You could get some useful ideas from here: http://avga.prometheus4.com/

A video shield could be a popular item. However to be really Arduino useful and friendly it would nice to have a lots of on-board non-volatile memory so that screens could be preloaded and the Arduino application sketch would only have to update data fields or other low memory intensive items.

I also think it must offload most of the video work to an external chip (CPLD, FPGA or a more powerful MCU) and add SRAM for video memory. Some sort of an Arduino friendly, low-cost Picaso chip.

I hate to suggest another micro but have you guys checked out the propeller chip?

It is cheap and has video capabilities. You could load up the VT100 emulator on the propeller and send it serial commands to display text.

I think real graphics will be tough because the little atmel doesn't have enough memory to fill a real graphics buffer.

It would make a really cheap video shield.

Thanks for the reply

My idea is to use the IC AD725 as implemented in http://belogic.com/uzebox/

Any way I will also try with http://avga.prometheus4.com/

I hate to suggest another micro but have you guys checked out the propeller chip?

We've had a couple of robotics teams look at it. Based on their observations and reports, I think it's crap. The thing doesn't even have a UART - everything has to be bit-banged.

-j

I tried it when I built one YBOX2... the propeller chip can generate composite video, communicate using TCP/IP via Ethernet (you need an additional chip). It seems a very capable chip for multimedia projects and it has 8 cores

I've got a shield version of my TellyMate project currently on the drawing-board.

It does 38x25 characters over PAL/NTSC composite video.
It uses a subset of VT52 and H19 control codes.

Might that be useful?

[edit: added link + picture]

condemned, that looks awesome.
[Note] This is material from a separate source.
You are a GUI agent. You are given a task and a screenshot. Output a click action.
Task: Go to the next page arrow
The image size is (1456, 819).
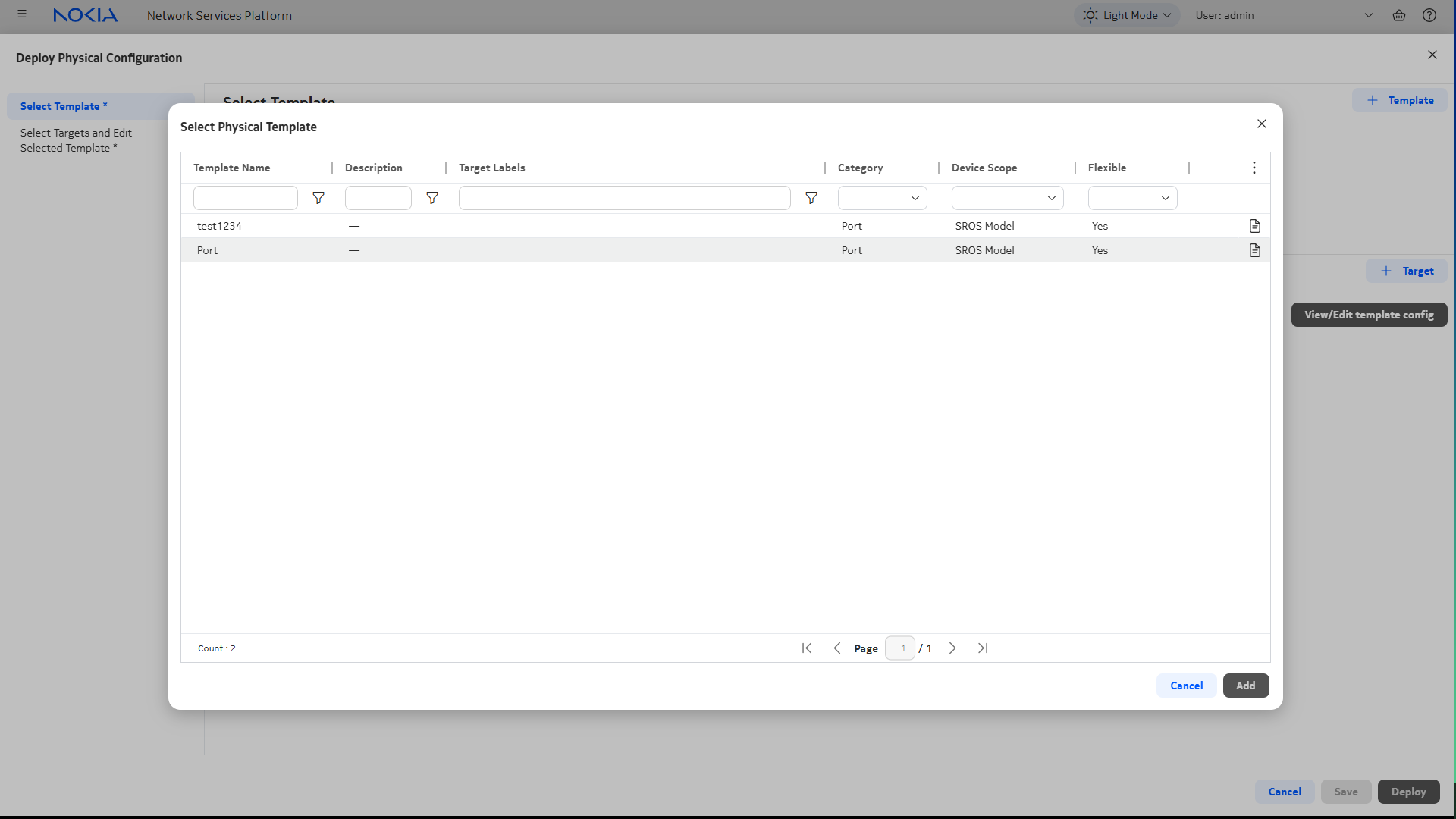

I look forward to the shield version. Don't suppose there's any chance of compositing the output onto an incoming signal, right? Or at least getting a vertical blank clock to help synchronize?

Overlaying the text onto an existing signal is beyond its capabilities, but there is a chance I could get some sync signals out... What sort of thing might be needed?

It should be simple to generate a suitable field/v-sync pulse onto a spare pin, and then out (via a jumper?) to maybe Digital pin 2 of the shield.
An H-Sync pulse might be a little more tricky, but I'd have a stab at getting it out if needed.

Would you need a true interlaced signal? The TellyMate uses a technique copied from early games consoles and 'home computers' - it outputs a single TV field over and over again (rather than pairs of odd and even fields) - I've got a page of notes on composite video timing that shows this trick.

condemned, for compositing, it's more of a need to get a sync signal INTO your board, and you base your frame or field timing on that signal. I forget the vsync specifics now, but it's something like, on the falling edge of the input vsync, start drawing a field. When you're done drawing a field, the vsync should be high again, so wait for the falling edge to start the next field. It seems fine to draw two identical fields rather than interlacing... it's not a high-res device.

@halley: I was wondering how much use just sync output would have been!

I've since had a good look at what's needed for overlaying/compsiting, and it would need a sync separator (LM1881), some sort of analog switch (HCF4053 or similar) and a re-write of the code to sync to external V-sync and H-sync signals. I'm not yet clear on how I'd cleanly handle sync generation when there isn't an incoming video signal to overlay onto, but I believe it's all possible to do [even for a software guy like me].

Unfortunately, these changes wander significantly away from TellyMate's "very simple hardware" remit, so I'll put them onto the wish-list for TellyMate 2.

Other things on the wish-list for TellyMate 2 include colour output, but there don't seem to be any cheap RGB to composite chips around. MC1337's are hard to source now, and AD722-725's are expensive (certainly for the quantity I'd use). I was at least hoping for a chip that's cheaper than an AVR... I think I might have to settle for greyscale 'colours'.

As it stands, I should be getting some parts this weekend to put together a prototype TellyMate Shield. Hopefully I'll post some pictures next week...

OK, here's a picture of the TellyMate Shield prototype...

It's an offset stacking design - all the components sit well below the sockets.
I had to use a low-profile 3.5mm jack socket for the video output, as PCB mounted RCA/Phono connectors are just too tall.